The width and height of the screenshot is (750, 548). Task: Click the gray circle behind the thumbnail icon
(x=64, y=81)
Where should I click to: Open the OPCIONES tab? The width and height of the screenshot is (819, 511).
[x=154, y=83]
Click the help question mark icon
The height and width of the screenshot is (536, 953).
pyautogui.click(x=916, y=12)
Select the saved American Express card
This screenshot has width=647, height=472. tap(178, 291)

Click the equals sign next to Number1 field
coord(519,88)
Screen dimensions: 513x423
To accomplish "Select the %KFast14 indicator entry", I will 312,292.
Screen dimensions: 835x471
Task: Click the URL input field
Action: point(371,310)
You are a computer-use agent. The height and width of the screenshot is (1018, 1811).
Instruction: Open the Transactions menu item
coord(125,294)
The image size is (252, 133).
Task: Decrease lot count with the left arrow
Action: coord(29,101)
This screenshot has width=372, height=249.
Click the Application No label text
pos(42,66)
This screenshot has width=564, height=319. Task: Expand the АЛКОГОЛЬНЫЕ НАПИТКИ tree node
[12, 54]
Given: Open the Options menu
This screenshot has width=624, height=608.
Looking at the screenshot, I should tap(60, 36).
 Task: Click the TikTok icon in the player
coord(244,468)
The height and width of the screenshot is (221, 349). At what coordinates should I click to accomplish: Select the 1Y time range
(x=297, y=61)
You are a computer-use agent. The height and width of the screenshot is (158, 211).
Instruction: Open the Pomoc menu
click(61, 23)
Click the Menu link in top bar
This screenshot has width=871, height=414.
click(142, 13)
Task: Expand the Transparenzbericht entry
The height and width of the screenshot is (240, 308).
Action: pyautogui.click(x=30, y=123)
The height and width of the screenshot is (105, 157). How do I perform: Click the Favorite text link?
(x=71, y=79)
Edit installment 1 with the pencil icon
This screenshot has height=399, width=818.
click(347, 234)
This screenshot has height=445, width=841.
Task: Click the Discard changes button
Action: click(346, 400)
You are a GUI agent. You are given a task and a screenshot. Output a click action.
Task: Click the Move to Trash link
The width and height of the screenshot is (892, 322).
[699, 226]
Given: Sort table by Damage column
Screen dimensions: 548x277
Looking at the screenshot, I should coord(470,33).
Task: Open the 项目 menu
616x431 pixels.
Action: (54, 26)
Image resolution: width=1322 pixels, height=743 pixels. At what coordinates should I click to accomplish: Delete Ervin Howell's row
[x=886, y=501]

---------------

SHORT EXERCISE
Arrange all the lines of the items above as a numbered list, omitting any blank lines.

TASK RESULT
1. The width and height of the screenshot is (750, 548). Task: Click the gray circle behind the thumbnail icon
2. (x=64, y=81)
3. Where should I click to: Open the OPCIONES tab? The width and height of the screenshot is (819, 511).
4. [x=154, y=83]
5. Click the help question mark icon
6. The height and width of the screenshot is (536, 953).
7. pyautogui.click(x=916, y=12)
8. Select the saved American Express card
9. This screenshot has width=647, height=472. tap(178, 291)
10. Click the equals sign next to Number1 field
11. coord(519,88)
12. Screen dimensions: 513x423
13. To accomplish "Select the %KFast14 indicator entry", I will 312,292.
14. Screen dimensions: 835x471
15. Task: Click the URL input field
16. Action: point(371,310)
17. You are a computer-use agent. The height and width of the screenshot is (1018, 1811).
18. Instruction: Open the Transactions menu item
19. coord(125,294)
20. The image size is (252, 133).
21. Task: Decrease lot count with the left arrow
22. Action: coord(29,101)
23. This screenshot has width=372, height=249.
24. Click the Application No label text
25. pos(42,66)
26. This screenshot has width=564, height=319. Task: Expand the АЛКОГОЛЬНЫЕ НАПИТКИ tree node
27. [12, 54]
28. Given: Open the Options menu
29. This screenshot has width=624, height=608.
30. Looking at the screenshot, I should tap(60, 36).
31.  Task: Click the TikTok icon in the player
32. coord(244,468)
33. The height and width of the screenshot is (221, 349). At what coordinates should I click to accomplish: Select the 1Y time range
34. (x=297, y=61)
35. You are a computer-use agent. The height and width of the screenshot is (158, 211).
36. Instruction: Open the Pomoc menu
37. click(61, 23)
38. Click the Menu link in top bar
39. This screenshot has width=871, height=414.
40. click(142, 13)
41. Task: Expand the Transparenzbericht entry
42. The height and width of the screenshot is (240, 308).
43. Action: pyautogui.click(x=30, y=123)
44. The height and width of the screenshot is (105, 157). How do I perform: Click the Favorite text link?
45. (x=71, y=79)
46. Edit installment 1 with the pencil icon
47. This screenshot has height=399, width=818.
48. click(347, 234)
49. This screenshot has height=445, width=841.
50. Task: Click the Discard changes button
51. Action: click(346, 400)
52. You are a GUI agent. You are given a task and a screenshot. Output a click action.
53. Task: Click the Move to Trash link
54. The width and height of the screenshot is (892, 322).
55. [699, 226]
56. Given: Sort table by Damage column
57. Screen dimensions: 548x277
58. Looking at the screenshot, I should coord(470,33).
59. Task: Open the 项目 menu
60. 616x431 pixels.
61. Action: (54, 26)
62. Image resolution: width=1322 pixels, height=743 pixels. At what coordinates should I click to accomplish: Delete Ervin Howell's row
63. [x=886, y=501]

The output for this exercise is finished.